==== RAW DATA

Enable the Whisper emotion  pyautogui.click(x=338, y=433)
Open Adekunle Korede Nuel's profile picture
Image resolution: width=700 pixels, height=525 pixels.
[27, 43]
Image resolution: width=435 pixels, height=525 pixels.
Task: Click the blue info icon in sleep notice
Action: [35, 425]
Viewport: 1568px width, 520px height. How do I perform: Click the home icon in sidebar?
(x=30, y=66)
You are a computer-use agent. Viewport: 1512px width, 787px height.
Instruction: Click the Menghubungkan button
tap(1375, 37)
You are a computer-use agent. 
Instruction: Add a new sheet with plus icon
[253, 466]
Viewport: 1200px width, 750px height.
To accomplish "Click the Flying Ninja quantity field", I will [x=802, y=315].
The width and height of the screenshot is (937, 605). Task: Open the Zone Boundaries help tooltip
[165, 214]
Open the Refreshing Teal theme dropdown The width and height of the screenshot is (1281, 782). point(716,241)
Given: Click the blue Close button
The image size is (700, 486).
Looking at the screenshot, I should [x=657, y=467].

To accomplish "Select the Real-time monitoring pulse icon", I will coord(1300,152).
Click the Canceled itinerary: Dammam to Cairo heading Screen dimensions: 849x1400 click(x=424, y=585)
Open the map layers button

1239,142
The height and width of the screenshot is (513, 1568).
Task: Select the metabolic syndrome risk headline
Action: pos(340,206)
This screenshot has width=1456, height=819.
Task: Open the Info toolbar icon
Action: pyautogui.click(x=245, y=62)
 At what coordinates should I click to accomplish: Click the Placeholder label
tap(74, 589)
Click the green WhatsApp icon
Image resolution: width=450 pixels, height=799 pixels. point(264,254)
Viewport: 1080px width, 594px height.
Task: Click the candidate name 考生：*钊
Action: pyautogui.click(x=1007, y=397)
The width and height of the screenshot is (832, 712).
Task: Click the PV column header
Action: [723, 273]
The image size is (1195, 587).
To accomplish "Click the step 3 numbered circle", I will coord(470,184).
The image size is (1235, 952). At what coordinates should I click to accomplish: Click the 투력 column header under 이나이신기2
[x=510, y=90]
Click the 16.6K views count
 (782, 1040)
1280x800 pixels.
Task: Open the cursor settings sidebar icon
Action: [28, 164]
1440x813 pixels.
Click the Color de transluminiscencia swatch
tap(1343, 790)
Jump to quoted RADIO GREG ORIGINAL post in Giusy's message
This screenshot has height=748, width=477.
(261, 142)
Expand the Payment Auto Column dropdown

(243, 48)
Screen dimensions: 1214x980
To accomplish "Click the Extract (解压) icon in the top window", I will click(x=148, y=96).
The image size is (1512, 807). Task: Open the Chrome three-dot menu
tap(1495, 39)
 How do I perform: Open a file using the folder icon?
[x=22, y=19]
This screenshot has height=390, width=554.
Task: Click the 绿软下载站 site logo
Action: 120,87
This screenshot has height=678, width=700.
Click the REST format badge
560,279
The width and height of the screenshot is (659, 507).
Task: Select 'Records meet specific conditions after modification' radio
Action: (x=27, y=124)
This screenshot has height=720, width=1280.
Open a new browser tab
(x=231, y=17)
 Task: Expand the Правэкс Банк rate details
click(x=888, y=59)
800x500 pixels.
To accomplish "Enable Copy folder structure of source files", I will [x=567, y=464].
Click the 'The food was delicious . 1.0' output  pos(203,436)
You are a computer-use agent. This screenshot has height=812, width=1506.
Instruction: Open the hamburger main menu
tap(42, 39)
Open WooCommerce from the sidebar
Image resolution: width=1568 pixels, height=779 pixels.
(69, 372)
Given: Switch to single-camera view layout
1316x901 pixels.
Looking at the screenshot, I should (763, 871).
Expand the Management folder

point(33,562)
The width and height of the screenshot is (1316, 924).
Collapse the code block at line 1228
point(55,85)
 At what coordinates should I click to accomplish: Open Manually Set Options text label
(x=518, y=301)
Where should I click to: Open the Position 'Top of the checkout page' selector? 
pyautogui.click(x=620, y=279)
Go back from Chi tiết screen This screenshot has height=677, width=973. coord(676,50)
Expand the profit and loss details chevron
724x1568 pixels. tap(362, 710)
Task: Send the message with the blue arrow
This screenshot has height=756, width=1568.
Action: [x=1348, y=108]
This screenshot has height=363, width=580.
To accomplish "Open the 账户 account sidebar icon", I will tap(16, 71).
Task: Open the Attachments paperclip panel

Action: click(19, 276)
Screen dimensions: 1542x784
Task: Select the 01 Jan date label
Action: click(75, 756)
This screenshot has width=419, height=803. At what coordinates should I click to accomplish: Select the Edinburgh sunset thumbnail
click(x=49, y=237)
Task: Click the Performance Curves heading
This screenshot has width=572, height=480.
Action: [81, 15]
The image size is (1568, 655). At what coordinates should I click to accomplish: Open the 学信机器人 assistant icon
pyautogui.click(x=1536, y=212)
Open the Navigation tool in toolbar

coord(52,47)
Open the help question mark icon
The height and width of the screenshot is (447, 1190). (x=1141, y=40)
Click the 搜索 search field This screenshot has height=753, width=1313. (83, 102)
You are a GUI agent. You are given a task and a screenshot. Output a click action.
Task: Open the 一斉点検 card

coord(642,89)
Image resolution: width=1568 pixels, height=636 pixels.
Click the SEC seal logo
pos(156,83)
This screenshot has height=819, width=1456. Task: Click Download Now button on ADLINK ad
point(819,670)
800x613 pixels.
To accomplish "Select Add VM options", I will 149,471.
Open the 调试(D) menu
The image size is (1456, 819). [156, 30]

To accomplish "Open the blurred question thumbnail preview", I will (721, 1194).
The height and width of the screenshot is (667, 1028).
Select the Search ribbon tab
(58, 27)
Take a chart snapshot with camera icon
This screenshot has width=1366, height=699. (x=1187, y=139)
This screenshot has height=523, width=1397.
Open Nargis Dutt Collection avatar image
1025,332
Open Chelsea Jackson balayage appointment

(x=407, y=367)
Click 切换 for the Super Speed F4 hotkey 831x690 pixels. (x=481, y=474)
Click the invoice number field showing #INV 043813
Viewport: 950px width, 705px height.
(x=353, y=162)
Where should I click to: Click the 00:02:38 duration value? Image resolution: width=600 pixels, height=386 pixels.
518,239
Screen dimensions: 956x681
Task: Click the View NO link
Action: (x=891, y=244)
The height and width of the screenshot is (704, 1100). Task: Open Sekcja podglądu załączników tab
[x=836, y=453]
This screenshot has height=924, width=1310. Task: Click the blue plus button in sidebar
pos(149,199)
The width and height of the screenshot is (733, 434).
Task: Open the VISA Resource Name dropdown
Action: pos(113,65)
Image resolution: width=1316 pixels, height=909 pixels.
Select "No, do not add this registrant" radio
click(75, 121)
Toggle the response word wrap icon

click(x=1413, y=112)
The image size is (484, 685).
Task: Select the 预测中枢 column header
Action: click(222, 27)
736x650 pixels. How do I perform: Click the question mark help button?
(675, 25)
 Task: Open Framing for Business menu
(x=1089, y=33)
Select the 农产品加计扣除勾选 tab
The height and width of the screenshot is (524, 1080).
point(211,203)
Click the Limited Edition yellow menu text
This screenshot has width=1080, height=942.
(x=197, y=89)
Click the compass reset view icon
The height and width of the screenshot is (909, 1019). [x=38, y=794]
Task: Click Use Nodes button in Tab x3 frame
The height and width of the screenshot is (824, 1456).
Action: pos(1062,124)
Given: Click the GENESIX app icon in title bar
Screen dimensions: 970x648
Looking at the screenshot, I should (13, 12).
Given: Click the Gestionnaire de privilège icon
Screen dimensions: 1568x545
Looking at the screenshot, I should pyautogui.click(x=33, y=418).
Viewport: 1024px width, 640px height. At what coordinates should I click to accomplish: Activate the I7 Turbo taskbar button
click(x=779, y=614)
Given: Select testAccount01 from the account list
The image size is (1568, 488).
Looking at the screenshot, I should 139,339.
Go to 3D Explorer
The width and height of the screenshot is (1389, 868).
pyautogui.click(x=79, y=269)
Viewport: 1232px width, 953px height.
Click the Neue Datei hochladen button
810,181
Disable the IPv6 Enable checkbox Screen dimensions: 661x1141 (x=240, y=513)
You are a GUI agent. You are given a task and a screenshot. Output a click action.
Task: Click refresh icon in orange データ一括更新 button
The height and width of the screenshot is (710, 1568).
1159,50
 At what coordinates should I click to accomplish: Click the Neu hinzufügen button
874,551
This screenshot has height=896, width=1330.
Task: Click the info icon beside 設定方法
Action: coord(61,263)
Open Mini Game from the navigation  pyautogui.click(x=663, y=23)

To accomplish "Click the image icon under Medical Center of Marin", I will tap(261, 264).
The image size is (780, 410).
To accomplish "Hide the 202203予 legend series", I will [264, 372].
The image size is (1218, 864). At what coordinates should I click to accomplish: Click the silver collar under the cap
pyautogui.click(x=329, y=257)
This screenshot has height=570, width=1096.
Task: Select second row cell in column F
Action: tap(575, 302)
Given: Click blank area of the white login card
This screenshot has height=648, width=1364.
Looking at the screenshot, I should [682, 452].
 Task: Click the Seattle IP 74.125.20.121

========

PROMPT: Please quote exactly the lines from the one containing "The image size is (1218, 864)." through the last line of the records above, both included, and nothing else.

FINAL ANSWER:
The image size is (1218, 864). At what coordinates should I click to accomplish: Click the silver collar under the cap
pyautogui.click(x=329, y=257)
This screenshot has height=570, width=1096.
Task: Select second row cell in column F
Action: tap(575, 302)
Given: Click blank area of the white login card
This screenshot has height=648, width=1364.
Looking at the screenshot, I should [682, 452].
 Task: Click the Seattle IP 74.125.20.121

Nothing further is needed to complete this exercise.